Find $f$ if the gradient of $f$ is $\vec F = \sin(x/2)\sin(y/2)\vec i - \cos(x/2)\cos(y/2)\vec j $

Question

Find $f$ if the gradient of $f$ is $\vec F = \sin(x/2)\sin(y/2)\vec i - \cos(x/2)\cos(y/2)\vec j $

So we know that $\frac{df}{dx} = f_x = \sin(x/2)\sin(y/2) $ and we know that $\frac{df}{dy} = f_y = -\cos(x/2)\cos(y/2)$

Integrating $\sin(x/2)\sin(y/2)$ tells us that $$f = -2\cos(x/2)\sin(y/2) + C(y)$$ where $C(y)$ is a function of just $y$.

Differentiating that $f$ with respect to $y$ tells us that $$\frac{df}{dy} = f_y = -2\cos(x/2) * 2\cos(y/2) + C'(y) = -4\cos(x/2)\cos(y/2) + C'(y)$$

But from the question we know that $\frac{df}{dy} = \cos(x/2)\cos(y/2) $. So we have a contradiction. I don't know how to account for the $-4$.

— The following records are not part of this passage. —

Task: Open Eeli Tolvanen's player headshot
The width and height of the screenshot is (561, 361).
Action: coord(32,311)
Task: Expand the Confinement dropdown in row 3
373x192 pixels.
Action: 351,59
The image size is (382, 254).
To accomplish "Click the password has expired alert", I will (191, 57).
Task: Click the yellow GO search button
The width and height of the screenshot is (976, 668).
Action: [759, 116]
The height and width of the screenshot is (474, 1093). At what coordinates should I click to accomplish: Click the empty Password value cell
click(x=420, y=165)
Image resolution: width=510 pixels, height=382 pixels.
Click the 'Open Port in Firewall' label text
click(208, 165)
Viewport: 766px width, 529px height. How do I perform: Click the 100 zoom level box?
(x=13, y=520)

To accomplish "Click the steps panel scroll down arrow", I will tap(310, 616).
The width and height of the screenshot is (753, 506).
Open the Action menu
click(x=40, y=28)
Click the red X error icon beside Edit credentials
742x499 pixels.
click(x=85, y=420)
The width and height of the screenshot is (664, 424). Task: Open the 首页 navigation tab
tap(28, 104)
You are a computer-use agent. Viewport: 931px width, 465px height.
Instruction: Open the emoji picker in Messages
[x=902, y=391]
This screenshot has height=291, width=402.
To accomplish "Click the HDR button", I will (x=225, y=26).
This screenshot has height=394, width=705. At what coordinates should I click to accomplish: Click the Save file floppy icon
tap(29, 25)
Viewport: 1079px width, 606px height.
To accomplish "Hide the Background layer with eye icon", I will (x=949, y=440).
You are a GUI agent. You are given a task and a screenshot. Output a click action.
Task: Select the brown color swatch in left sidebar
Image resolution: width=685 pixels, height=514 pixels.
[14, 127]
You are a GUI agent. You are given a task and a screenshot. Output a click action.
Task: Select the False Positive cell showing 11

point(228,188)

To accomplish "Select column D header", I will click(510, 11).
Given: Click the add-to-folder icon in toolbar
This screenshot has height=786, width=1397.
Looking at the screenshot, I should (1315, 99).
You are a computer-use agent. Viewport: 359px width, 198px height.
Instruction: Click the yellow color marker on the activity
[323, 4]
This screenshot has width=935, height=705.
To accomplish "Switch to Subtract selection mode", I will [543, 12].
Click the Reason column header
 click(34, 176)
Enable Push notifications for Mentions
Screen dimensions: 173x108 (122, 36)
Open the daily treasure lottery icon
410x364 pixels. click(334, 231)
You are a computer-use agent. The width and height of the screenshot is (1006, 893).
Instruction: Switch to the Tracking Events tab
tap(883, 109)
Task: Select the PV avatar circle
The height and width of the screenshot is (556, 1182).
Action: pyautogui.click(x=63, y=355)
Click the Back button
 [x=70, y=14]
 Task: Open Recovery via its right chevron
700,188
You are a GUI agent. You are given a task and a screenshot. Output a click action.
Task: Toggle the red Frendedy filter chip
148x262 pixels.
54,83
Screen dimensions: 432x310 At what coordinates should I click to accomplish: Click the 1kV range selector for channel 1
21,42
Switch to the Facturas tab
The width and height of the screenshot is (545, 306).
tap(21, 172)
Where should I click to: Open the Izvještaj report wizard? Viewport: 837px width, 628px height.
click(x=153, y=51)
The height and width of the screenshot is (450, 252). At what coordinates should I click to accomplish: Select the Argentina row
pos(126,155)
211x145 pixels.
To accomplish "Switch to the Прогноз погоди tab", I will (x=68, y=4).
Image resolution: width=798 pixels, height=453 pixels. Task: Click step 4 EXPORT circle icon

What is $f$? It can't be $ -2\cos(x/2)\sin(y/2) + C(y)$ since that doesn't have the derivative wrt to $y$ given in the question, but it also has to be that because that's the function that has the derivative wrt to $x$ given in the question...

Any help is appreciated!

Answer 1

When you differentiated $-2\cos\frac x2\sin\frac y2+C(y)$ with respect to $y$, you mistakenly put in a coefficient of $2$ instead of $1/2$ (and also dropped the $C'(y)$ prematurely). If you fix that, things should work much better.